**How to complete this task**
Between the line containing "Open the Nest" and the line containing "Click the Finger" lies a run of lines; give that run again exactly, with both of those lines, and nothing else from the entries below.

**Records provided**
BEGIN

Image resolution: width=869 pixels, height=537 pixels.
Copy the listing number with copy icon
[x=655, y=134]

END
BEGIN

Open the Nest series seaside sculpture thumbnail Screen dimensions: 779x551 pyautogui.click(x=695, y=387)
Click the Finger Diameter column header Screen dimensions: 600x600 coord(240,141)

END
BEGIN

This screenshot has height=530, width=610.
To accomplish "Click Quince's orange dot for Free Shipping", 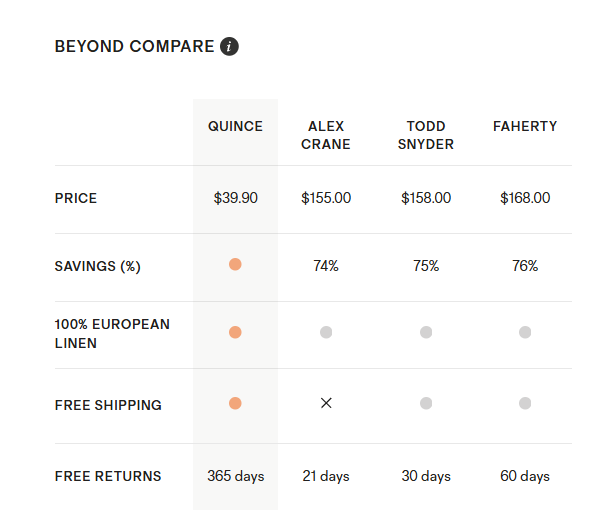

END

**Written solution**
Open the Nest series seaside sculpture thumbnail Screen dimensions: 779x551 pyautogui.click(x=695, y=387)
Click the Finger Diameter column header Screen dimensions: 600x600 coord(240,141)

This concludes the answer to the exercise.